Strengthening the Banking Sector
According to Finance Minister Ibrahim Jibril, the initiative has bolstered the banking sector, enabling the government to finance critical projects, including the war effort and productive activities. While the exact amount of Sudanese pounds deposited remains undisclosed, Jibril emphasized the importance of this move in stabilizing the state’s financial standing during challenging times.
The army-aligned government has faced difficulties in paying salaries and securing essential goods, such as medicine, due to RSF looting of dozens of banks and disruption of farming activities. Jibril noted that gold production, a key revenue source, stood at 64 tonnes last year, with roughly half officially exported. This suggests a decline in looted gold from army-controlled areas.
The Divide: Exclusion and Controversy
The introduction of the new currency has drawn sharp criticism. Many argue it effectively excludes millions living in RSF-controlled regions from the financial system, rendering their old currency holdings useless. This move, critics say, deepens the divide within the country. The RSF has labeled the initiative illegal, citing it as a justification for establishing a parallel government in its territories.
In RSF-controlled areas, residents continue to rely on old banknotes, electronic transfers, US dollars, and even Chadian rials for transactions. However, in army-controlled areas like Port Sudan, protests have erupted over the challenges posed by the new banknotes.
Challenges for Ordinary Citizens
Traders and residents have voiced frustrations over the limited accessibility of cash and the lack of identification documents required to open bank accounts. Additionally, many lack smartphones necessary for online transactions, further complicating their ability to adapt to the new system.
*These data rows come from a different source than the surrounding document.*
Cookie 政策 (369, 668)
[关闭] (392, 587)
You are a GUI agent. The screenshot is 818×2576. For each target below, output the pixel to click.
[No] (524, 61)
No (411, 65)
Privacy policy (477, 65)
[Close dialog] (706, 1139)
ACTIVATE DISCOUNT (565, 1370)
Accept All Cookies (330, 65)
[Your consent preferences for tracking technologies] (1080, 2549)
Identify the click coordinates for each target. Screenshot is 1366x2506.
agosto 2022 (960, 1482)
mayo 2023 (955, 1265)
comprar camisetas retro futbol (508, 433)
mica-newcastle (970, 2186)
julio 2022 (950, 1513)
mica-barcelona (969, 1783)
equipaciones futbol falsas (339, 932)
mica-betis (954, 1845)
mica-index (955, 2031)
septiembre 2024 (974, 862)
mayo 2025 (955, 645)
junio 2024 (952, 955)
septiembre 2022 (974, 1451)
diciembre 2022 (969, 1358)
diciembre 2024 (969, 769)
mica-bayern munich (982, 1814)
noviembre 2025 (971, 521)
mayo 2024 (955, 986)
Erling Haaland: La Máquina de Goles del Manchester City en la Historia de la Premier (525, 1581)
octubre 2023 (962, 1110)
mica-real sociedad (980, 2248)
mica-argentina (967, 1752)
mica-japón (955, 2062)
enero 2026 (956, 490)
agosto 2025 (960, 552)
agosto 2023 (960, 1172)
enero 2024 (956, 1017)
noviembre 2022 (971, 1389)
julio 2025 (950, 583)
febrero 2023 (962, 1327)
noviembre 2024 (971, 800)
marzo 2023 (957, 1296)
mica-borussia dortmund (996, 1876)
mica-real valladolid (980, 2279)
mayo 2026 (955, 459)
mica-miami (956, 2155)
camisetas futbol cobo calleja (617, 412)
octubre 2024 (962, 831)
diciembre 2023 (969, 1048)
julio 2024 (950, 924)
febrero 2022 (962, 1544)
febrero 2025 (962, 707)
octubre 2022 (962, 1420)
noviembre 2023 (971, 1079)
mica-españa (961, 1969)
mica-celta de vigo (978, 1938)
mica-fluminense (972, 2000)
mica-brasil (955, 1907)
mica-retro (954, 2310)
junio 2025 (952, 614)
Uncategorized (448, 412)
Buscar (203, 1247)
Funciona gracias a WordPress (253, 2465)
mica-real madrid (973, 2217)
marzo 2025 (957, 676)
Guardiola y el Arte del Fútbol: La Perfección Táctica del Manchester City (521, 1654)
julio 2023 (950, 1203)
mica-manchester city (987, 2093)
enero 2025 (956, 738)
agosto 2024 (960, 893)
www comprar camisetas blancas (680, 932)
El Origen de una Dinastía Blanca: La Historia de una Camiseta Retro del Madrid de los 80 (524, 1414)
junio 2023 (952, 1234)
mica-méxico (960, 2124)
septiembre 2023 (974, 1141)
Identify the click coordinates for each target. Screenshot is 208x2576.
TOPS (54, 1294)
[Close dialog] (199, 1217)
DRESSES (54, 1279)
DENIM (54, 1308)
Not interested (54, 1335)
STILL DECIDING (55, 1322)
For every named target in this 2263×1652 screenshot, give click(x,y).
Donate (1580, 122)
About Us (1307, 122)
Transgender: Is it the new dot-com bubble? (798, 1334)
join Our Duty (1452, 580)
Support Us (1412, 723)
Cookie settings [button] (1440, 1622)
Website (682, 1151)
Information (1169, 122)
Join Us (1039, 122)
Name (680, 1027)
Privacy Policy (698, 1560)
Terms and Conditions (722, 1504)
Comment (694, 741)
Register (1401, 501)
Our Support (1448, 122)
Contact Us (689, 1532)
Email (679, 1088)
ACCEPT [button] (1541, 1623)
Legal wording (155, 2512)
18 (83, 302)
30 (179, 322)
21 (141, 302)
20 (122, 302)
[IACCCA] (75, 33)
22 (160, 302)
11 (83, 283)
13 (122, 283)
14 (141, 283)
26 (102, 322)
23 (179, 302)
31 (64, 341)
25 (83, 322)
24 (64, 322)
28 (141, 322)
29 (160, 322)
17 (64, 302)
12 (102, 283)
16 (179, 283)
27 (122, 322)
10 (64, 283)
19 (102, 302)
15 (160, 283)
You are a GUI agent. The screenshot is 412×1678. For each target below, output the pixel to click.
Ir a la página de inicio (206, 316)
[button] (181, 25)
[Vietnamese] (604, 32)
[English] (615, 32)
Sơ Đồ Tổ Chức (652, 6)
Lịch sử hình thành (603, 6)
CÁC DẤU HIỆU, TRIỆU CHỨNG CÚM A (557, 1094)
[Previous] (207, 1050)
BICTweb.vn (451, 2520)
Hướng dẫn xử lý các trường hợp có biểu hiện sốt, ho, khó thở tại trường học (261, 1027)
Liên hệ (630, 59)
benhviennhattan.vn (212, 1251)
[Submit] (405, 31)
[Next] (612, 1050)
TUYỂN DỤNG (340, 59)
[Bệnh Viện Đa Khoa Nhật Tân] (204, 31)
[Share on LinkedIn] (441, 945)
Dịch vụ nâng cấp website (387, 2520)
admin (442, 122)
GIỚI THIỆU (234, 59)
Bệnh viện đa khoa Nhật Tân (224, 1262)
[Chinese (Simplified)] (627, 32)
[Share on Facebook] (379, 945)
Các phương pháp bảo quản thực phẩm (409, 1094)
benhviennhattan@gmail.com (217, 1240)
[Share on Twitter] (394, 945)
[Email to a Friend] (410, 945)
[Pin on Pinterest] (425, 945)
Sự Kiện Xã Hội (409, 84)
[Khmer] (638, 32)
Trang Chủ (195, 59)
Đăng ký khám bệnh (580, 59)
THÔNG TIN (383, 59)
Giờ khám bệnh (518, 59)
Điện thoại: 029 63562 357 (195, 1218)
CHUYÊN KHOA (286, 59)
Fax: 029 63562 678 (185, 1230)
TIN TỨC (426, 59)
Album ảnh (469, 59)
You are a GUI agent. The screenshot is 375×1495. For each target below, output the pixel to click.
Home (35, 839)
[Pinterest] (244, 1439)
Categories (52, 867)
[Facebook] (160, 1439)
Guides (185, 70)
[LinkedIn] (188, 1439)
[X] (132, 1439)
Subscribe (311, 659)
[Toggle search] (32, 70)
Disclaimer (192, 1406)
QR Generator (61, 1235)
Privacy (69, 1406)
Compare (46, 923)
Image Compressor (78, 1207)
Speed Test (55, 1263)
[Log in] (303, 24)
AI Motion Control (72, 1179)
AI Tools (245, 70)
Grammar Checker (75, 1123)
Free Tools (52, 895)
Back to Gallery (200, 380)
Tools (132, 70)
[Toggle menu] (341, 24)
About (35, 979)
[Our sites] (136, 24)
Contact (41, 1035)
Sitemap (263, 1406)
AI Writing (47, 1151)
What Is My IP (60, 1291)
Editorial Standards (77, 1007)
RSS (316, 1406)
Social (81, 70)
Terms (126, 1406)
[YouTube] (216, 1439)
“All of our capital is deposited in the bank. When you need cash in the future, they won’t give you. You might spend a whole day to get 50,000 pounds ($20) or 100,000 ($40),” lamented Ali Moneeb, a fishmonger in Port Sudan. Traders also report decreased sales due to the restrictive withdrawal limits and the cumbersome process of accessing funds.
Currency Printed Abroad
Adding to the controversy, the new banknotes were printed in Russia, highlighting the involvement of foreign powers on both sides of the conflict. While this may streamline the currency rollout, it underscores the international stakes in Sudan’s ongoing crisis.
A Divided Outcome
Sudan’s currency reform has yielded some success in strengthening the banking sector and diminishing RSF’s looted funds. However, the exclusion of millions from the financial system, logistical challenges, and public discontent indicate the complexities of implementing such reforms during wartime. As the nation grapples with its divided state, the long-term effectiveness of the new currency policy remains uncertain.
This initiative represents a significant step in Sudan’s economic strategy but also highlights the fragile balance between addressing immediate financial needs and ensuring inclusivity in a war-torn nation.